LESETEXT:
---*---
Berichte anderer CDU-Vertreter gingen in die gleiche Richtung: "Menschen sagen: Wir knallen euch das Parteibuch auf den Tisch. Macht was." Wochenlang habe man die "Eskapaden" des Bürgermeisters verteidigt: "Bei dem Video fiel uns nichts mehr ein." Ein Redner legte Janssen den Rücktritt nahe. Er sei vielleicht ein "Top-Bürgermeister", aber sein Umgang mit der Facebook-Affäre sein niemandem zu vermitteln. Sein Appell: "Übernehmen Sie Verantwortung, und sie haben einen Bomben-Abgang."

Stefan Wolters erklärte, man werde gelegentlich gefragt, ob man nicht etwas "dafür kriege", wenn man einem bestimmten Bauprojekt zustimme, und das sei "keineswegs witzig". Janssen reagierte darauf mit höchster Empörung: Wolters werfe ihm Korruption vor, "das ist ungeheuerlich". Wolters hingegen betonte, es gehe um das, was er auf der Straße zu hören bekomme.
---*---
VORLIEGENDE DATEN:
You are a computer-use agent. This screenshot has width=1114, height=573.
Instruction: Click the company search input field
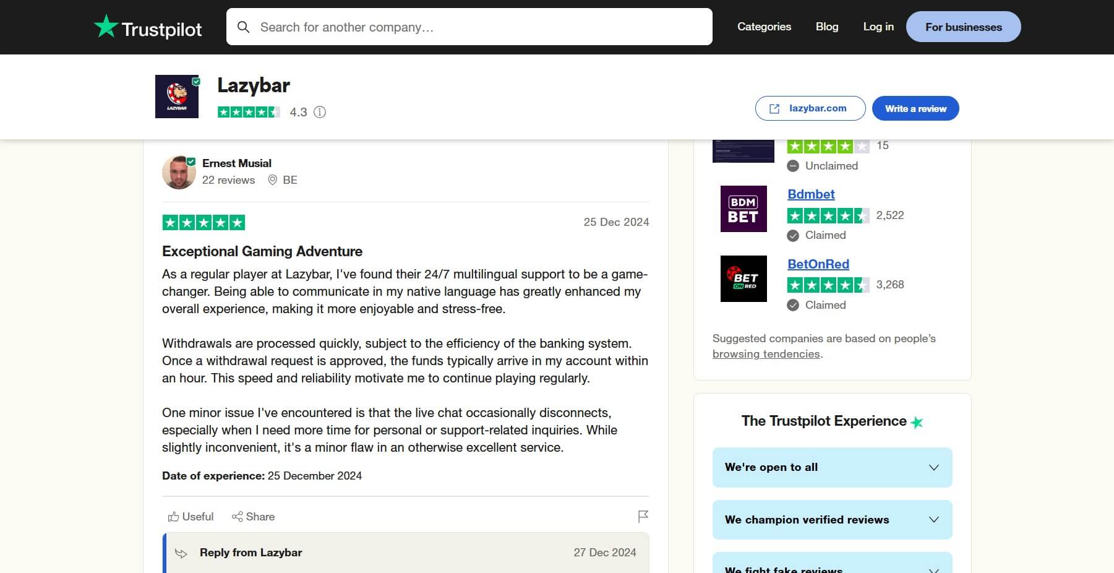pyautogui.click(x=470, y=27)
---*---
AUFGABENSTELLUNG:
(1) Geben Sie den Lesetext beginnend bei "Stefan Wolters erklärte, man" und endend bei "zu hören bekomme." wieder und tauschen Sie dabei "Bauprojekt" gegen "Bauvorhaben" aus.
(2) Beantworten Sie anhand des Lesetextes:
(a) Wie bezeichnet der Redner, der Janssen den Rücktritt nahelegt, ihn?
(b) Wie bewertet Stefan Wolters die Frage, ob man für eine Zustimmung etwas "dafür kriege"?
(c) Was wirft Wolters ihm nach Janssens Aussage vor?
(3) Schreiben Sie den Lesetext über den Streit um Bürgermeister Janssen im Anschluss an den letzten Satz weiter.

LÖSUNGEN:
(1)
Stefan Wolters erklärte, man werde gelegentlich gefragt, ob man nicht etwas "dafür kriege", wenn man einem bestimmten Bauvorhaben zustimme, und das sei "keineswegs witzig". Janssen reagierte darauf mit höchster Empörung: Wolters werfe ihm Korruption vor, "das ist ungeheuerlich". Wolters hingegen betonte, es gehe um das, was er auf der Straße zu hören bekomme.

(2)
(a) Als vielleicht einen "Top-Bürgermeister".
(b) Als "keineswegs witzig".
(c) Korruption.

(3)
Janssen warb eindringlich um Sympathien. Er glaube, "dass ich auch nach wie vor Ihr Vertrauen verdiene". Üble Gerüchte über seine Person hätten ihn in den vergangenen Wochen "zutiefst persönlich verletzt".

Nach der Mitglieder-Abstimmung kündigte Stefan Wolters an, man werde die nächsten Schritte - gemeinsam mit Ulrich Janssen - nun beraten. Er selbst stehe nicht als neuer Bürgermeisterkandidat zur Verfügung.